Have a look to see if you can find any existing products and see what they use.
he's working with the same conflict between data rate and spectrum width here too... he would need an acoustic device with 40-80khz bandwidth. with an OFDM modulation scheme, he might be able to cram 40kb/s of data into a signal 30khz wide. that's something an arduino doesn't have the horsepower for though.
i did find this paper. it's about fresh water radio propagation, i'm keeping my eyes open for anything similar about salt water. from what i see in the fresh water paper, is that between 10khz and 100khz is quite usable. i'll have to dig deeper into the text to see what their test conditions were. i would think that within a few hundred meters though, RF between 10 and 100khz would be a good choice... you're not trying to talk to a submarine at 500 meter depth a half a world away. it might even be possible at such close range as what the OP described, that bands in the low HF (up to 10Mhz) part of the spectrum could work.
one thing that just came to mind, is that the speed of light in water is different than it is in air, and so antenna lengths would need to be recalculated for this difference. the speed of light in salt water is approximately 2/3 of what it is in air, so antennas need to be about 2/3 their normal length.
I need to develop a device that should transmit its position and some telemetry data underwater at a maximum depth of 100 m. Considering that RF waves don't propagate well underwater, I guess I'll have to use acoustics as solution. However, I have no idea what kind of material (Tx/Rx) I should use to achieve a transmission data using sound at that depth. Is there any microcontroller (ST or Arduino) I could use in order to achieve that? Any suggestion will be apreciated.
Don't model train systems use modulated AC over two wires (tracks) to power and control trains? The same thing could be done over two wires but only in one direction - down.
Power & data on the same wire. I put an inductor on each end of the cable so the impedance is high at 100khz but remains low at dc. The transmitter reaches arround the inductor and shakes the cable at 100khz. The receiver input is capacitor coupled around the inductor.
Interesting concept Ron.
One time I put togther a system thad did this I modulated the voltage from 8v to 12v using a tranny and a 5v reg, bitrate was only a few 100 but it works well still and that was a few years back. Decoupling the line with a choke would work at high data rates.

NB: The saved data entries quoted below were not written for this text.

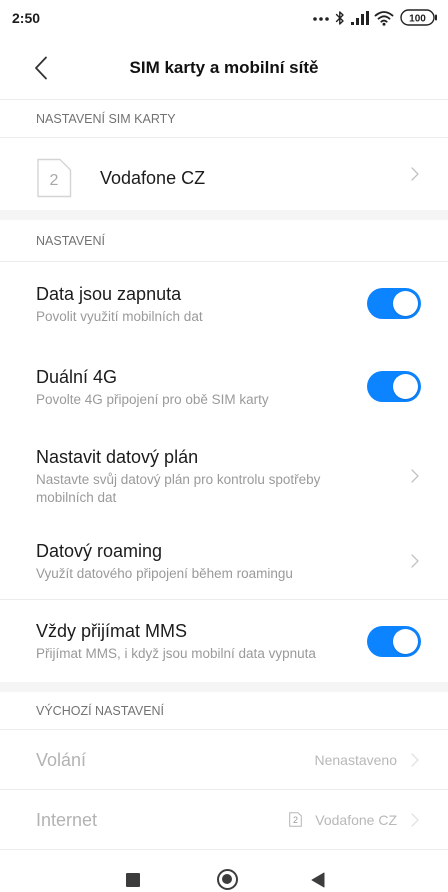 The height and width of the screenshot is (892, 448). I want to click on app-header: SIM karty a mobilní sítě, so click(224, 68).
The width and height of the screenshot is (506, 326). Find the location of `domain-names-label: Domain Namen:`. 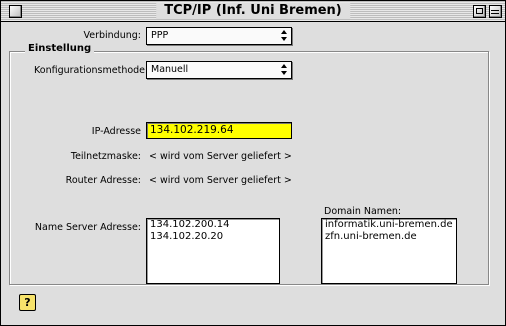

domain-names-label: Domain Namen: is located at coordinates (363, 212).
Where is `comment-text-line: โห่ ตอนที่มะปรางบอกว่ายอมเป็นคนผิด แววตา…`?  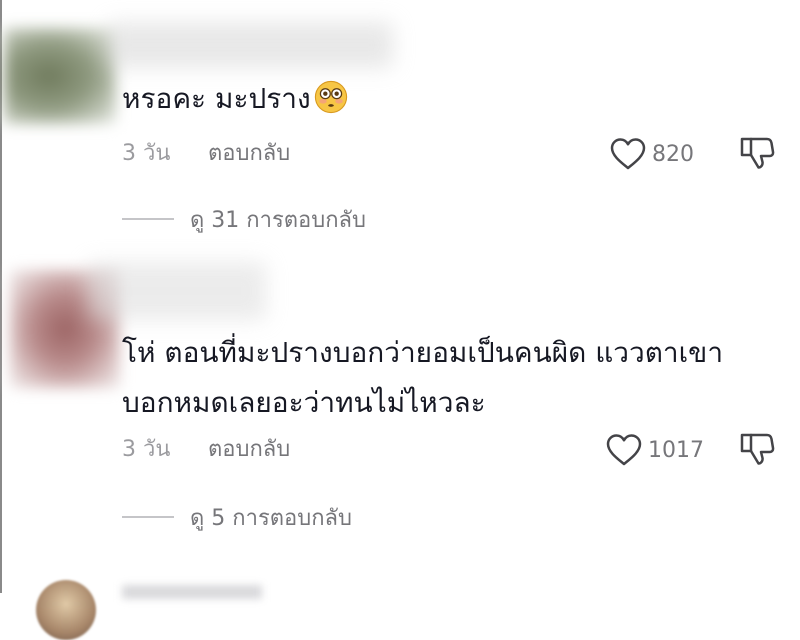
comment-text-line: โห่ ตอนที่มะปรางบอกว่ายอมเป็นคนผิด แววตา… is located at coordinates (423, 352).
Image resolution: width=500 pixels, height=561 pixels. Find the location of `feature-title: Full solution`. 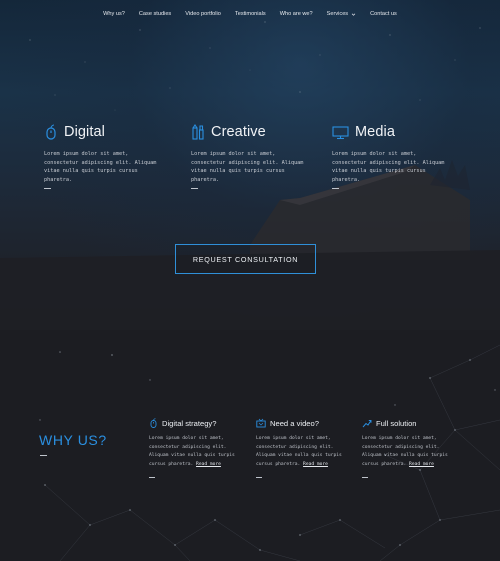

feature-title: Full solution is located at coordinates (396, 423).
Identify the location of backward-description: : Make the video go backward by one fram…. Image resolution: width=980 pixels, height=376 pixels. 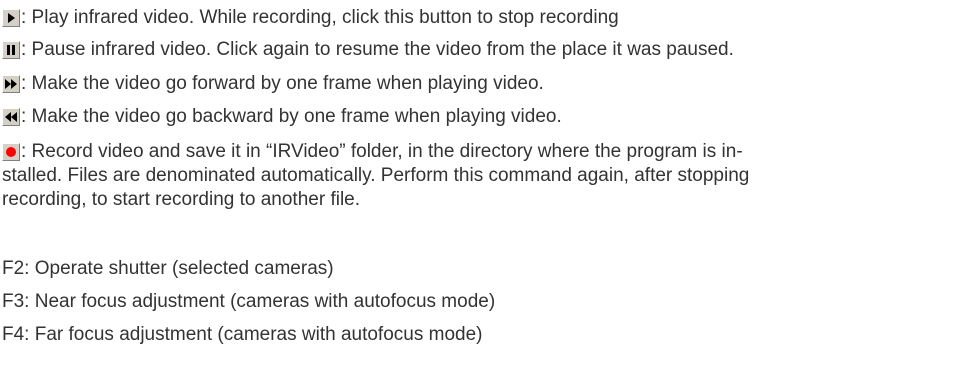
(292, 116).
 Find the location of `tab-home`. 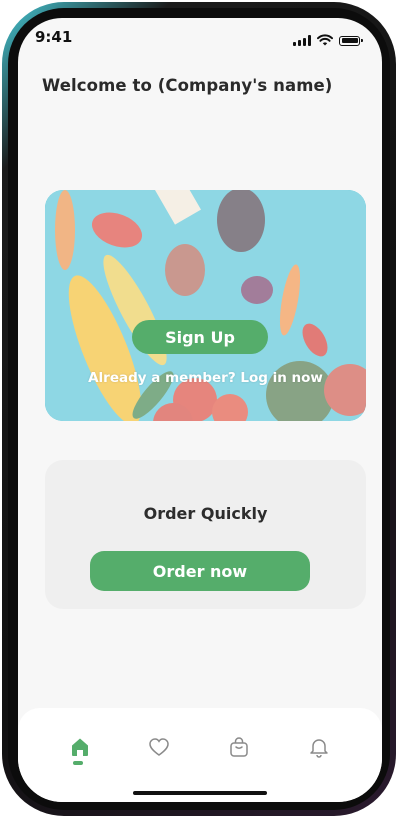

tab-home is located at coordinates (80, 747).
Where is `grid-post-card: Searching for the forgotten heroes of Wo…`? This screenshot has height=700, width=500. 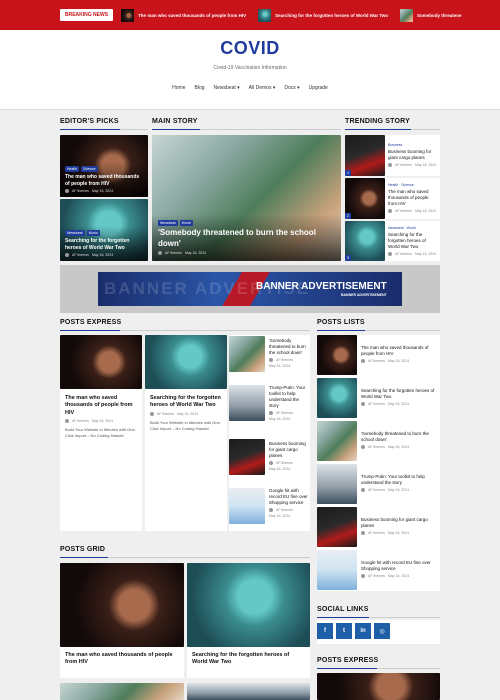 grid-post-card: Searching for the forgotten heroes of Wo… is located at coordinates (248, 620).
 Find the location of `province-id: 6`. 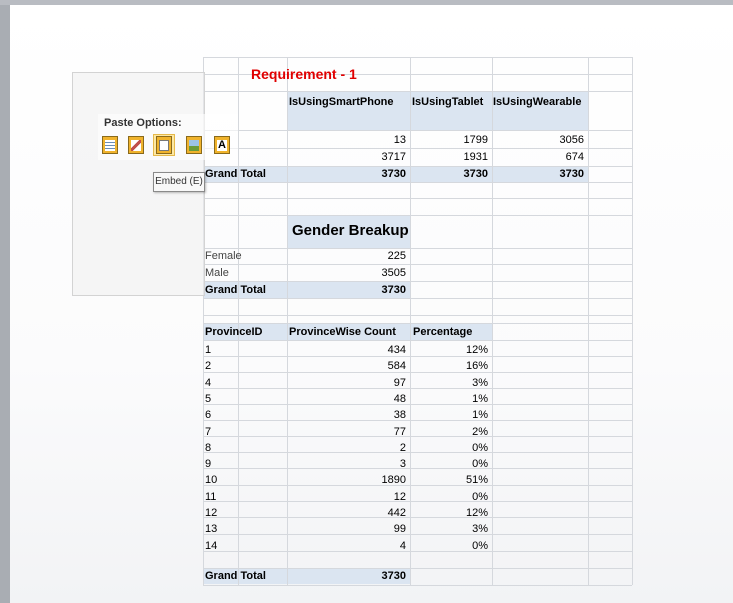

'Reaches around the inductor and shakes the cable' I like it.
One of the reasons X-10 has problems is now days there are many computers and switch mode power supplies on the line. Each supply has real good capacitors across the power line. The point of the filters in a switching power supply is to short the power line out at 100khz. (switching frequency) Back when most loads are resistive or inductive X-10 worked well. (ok, better) I opened up many of my power strips and added inductors to each power wire to make then high impedance at 100khz.
Maybe a real shot in the dark, but if there are thoughts of running a twisted pair, what are the practicalities of running a supported fibre optic cable and having whatever data rate you want?
Another thought is that, assuming failrly low data rate, if saltwater only one insulated conductive lead may be required, the other being the water itself?
Maybe a real shot in the dark, but if there are thoughts of running a twisted pair, what are the practicalities of running a supported fibre optic cable and having whatever data rate you want?
Another thought is that, assuming failrly low data rate, if saltwater only one insulated conductive lead may be required, the other being the water itself?